(Available data Opens)
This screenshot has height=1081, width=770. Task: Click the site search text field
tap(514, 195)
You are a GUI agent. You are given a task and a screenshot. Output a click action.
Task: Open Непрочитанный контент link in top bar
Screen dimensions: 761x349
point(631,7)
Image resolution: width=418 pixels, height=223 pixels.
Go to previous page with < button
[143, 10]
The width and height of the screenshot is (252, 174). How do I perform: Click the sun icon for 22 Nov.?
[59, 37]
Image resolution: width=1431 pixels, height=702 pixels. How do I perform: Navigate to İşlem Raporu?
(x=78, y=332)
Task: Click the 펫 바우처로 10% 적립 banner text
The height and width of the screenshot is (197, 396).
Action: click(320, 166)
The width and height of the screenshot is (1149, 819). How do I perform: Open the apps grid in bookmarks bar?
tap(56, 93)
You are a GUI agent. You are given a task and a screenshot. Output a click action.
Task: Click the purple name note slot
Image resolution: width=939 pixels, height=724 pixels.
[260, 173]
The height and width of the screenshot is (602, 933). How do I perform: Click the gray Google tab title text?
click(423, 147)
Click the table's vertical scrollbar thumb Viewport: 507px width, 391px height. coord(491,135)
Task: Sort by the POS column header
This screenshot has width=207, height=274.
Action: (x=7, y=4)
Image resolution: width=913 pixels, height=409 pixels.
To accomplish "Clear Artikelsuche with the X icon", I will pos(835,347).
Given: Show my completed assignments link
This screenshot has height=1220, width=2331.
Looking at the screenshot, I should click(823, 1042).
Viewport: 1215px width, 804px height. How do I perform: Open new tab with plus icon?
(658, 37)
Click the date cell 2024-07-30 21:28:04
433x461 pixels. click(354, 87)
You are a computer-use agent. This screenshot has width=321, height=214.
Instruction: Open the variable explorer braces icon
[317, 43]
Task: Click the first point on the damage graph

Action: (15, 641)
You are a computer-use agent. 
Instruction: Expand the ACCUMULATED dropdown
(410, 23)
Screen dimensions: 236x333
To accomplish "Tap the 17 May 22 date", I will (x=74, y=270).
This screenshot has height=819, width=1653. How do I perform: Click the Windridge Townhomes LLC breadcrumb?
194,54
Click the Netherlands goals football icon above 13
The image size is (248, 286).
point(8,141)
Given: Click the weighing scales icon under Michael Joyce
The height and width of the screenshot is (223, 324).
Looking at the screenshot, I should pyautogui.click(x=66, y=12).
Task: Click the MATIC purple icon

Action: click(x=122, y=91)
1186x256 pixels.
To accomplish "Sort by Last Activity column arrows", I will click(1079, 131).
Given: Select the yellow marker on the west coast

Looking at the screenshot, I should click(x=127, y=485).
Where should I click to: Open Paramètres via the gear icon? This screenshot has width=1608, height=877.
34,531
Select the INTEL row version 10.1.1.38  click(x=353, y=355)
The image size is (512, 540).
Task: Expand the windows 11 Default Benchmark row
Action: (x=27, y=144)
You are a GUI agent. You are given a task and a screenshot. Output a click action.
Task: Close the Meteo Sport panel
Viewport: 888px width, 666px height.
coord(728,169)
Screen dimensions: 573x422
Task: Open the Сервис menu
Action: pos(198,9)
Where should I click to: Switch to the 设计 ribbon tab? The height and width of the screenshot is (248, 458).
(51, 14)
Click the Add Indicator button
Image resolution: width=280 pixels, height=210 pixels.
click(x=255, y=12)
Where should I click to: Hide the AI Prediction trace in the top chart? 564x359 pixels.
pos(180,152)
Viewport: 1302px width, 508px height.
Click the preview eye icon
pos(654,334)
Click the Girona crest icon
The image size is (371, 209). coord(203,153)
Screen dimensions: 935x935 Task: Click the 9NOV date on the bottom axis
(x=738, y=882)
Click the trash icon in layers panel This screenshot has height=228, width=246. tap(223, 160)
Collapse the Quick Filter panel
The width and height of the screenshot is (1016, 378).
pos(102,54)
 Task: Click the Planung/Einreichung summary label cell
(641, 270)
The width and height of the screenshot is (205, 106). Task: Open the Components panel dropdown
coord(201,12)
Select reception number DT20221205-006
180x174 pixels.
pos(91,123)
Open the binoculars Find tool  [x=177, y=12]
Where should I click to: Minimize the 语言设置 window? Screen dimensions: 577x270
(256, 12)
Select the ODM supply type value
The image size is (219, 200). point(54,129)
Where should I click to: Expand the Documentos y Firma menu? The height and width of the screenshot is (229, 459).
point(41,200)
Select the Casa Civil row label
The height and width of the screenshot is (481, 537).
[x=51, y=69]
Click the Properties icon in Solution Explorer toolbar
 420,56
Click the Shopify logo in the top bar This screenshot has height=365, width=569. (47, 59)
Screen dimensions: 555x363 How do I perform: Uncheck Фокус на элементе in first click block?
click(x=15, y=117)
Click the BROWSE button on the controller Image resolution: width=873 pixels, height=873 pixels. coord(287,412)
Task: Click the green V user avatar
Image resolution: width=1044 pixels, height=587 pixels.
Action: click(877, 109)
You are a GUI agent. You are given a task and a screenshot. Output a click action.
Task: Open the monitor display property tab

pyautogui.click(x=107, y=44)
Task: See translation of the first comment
(Available data Closes)
▶ _Task brief_:
Exact copies of every record above are required.

▶ _Exercise answer_:
This screenshot has height=1081, width=770. Task: Click the site search text field
tap(514, 195)
You are a GUI agent. You are given a task and a screenshot. Output a click action.
Task: Open Непрочитанный контент link in top bar
Screen dimensions: 761x349
point(631,7)
Image resolution: width=418 pixels, height=223 pixels.
Go to previous page with < button
[143, 10]
The width and height of the screenshot is (252, 174). How do I perform: Click the sun icon for 22 Nov.?
[59, 37]
Image resolution: width=1431 pixels, height=702 pixels. How do I perform: Navigate to İşlem Raporu?
(x=78, y=332)
Task: Click the 펫 바우처로 10% 적립 banner text
The height and width of the screenshot is (197, 396).
Action: click(320, 166)
The width and height of the screenshot is (1149, 819). How do I perform: Open the apps grid in bookmarks bar?
tap(56, 93)
You are a GUI agent. You are given a task and a screenshot. Output a click action.
Task: Click the purple name note slot
Image resolution: width=939 pixels, height=724 pixels.
[260, 173]
The height and width of the screenshot is (602, 933). How do I perform: Click the gray Google tab title text?
click(423, 147)
Click the table's vertical scrollbar thumb Viewport: 507px width, 391px height. coord(491,135)
Task: Sort by the POS column header
This screenshot has width=207, height=274.
Action: (x=7, y=4)
Image resolution: width=913 pixels, height=409 pixels.
To accomplish "Clear Artikelsuche with the X icon", I will pos(835,347).
Given: Show my completed assignments link
This screenshot has height=1220, width=2331.
Looking at the screenshot, I should click(823, 1042).
Viewport: 1215px width, 804px height. How do I perform: Open new tab with plus icon?
(658, 37)
Click the date cell 2024-07-30 21:28:04
433x461 pixels. click(354, 87)
You are a computer-use agent. This screenshot has width=321, height=214.
Instruction: Open the variable explorer braces icon
[317, 43]
Task: Click the first point on the damage graph

Action: (15, 641)
You are a computer-use agent. 
Instruction: Expand the ACCUMULATED dropdown
(410, 23)
Screen dimensions: 236x333
To accomplish "Tap the 17 May 22 date", I will (x=74, y=270).
This screenshot has height=819, width=1653. How do I perform: Click the Windridge Townhomes LLC breadcrumb?
194,54
Click the Netherlands goals football icon above 13
The image size is (248, 286).
point(8,141)
Given: Click the weighing scales icon under Michael Joyce
The height and width of the screenshot is (223, 324).
Looking at the screenshot, I should pyautogui.click(x=66, y=12).
Task: Click the MATIC purple icon

Action: click(x=122, y=91)
1186x256 pixels.
To accomplish "Sort by Last Activity column arrows", I will click(1079, 131).
Given: Select the yellow marker on the west coast

Looking at the screenshot, I should click(x=127, y=485).
Where should I click to: Open Paramètres via the gear icon? This screenshot has width=1608, height=877.
34,531
Select the INTEL row version 10.1.1.38  click(x=353, y=355)
The image size is (512, 540).
Task: Expand the windows 11 Default Benchmark row
Action: (x=27, y=144)
You are a GUI agent. You are given a task and a screenshot. Output a click action.
Task: Close the Meteo Sport panel
Viewport: 888px width, 666px height.
coord(728,169)
Screen dimensions: 573x422
Task: Open the Сервис menu
Action: pos(198,9)
Where should I click to: Switch to the 设计 ribbon tab? The height and width of the screenshot is (248, 458).
(51, 14)
Click the Add Indicator button
Image resolution: width=280 pixels, height=210 pixels.
click(x=255, y=12)
Where should I click to: Hide the AI Prediction trace in the top chart? 564x359 pixels.
pos(180,152)
Viewport: 1302px width, 508px height.
Click the preview eye icon
pos(654,334)
Click the Girona crest icon
The image size is (371, 209). coord(203,153)
Screen dimensions: 935x935 Task: Click the 9NOV date on the bottom axis
(x=738, y=882)
Click the trash icon in layers panel This screenshot has height=228, width=246. tap(223, 160)
Collapse the Quick Filter panel
The width and height of the screenshot is (1016, 378).
pos(102,54)
 Task: Click the Planung/Einreichung summary label cell
(641, 270)
The width and height of the screenshot is (205, 106). Task: Open the Components panel dropdown
coord(201,12)
Select reception number DT20221205-006
180x174 pixels.
pos(91,123)
Open the binoculars Find tool  [x=177, y=12]
Where should I click to: Minimize the 语言设置 window? Screen dimensions: 577x270
(256, 12)
Select the ODM supply type value
The image size is (219, 200). point(54,129)
Where should I click to: Expand the Documentos y Firma menu? The height and width of the screenshot is (229, 459).
point(41,200)
Select the Casa Civil row label
The height and width of the screenshot is (481, 537).
[x=51, y=69]
Click the Properties icon in Solution Explorer toolbar
 420,56
Click the Shopify logo in the top bar This screenshot has height=365, width=569. (47, 59)
Screen dimensions: 555x363 How do I perform: Uncheck Фокус на элементе in first click block?
click(x=15, y=117)
Click the BROWSE button on the controller Image resolution: width=873 pixels, height=873 pixels. coord(287,412)
Task: Click the green V user avatar
Image resolution: width=1044 pixels, height=587 pixels.
Action: click(877, 109)
You are a GUI agent. You are given a task and a screenshot. Output a click action.
Task: Open the monitor display property tab

pyautogui.click(x=107, y=44)
Task: See translation of the first comment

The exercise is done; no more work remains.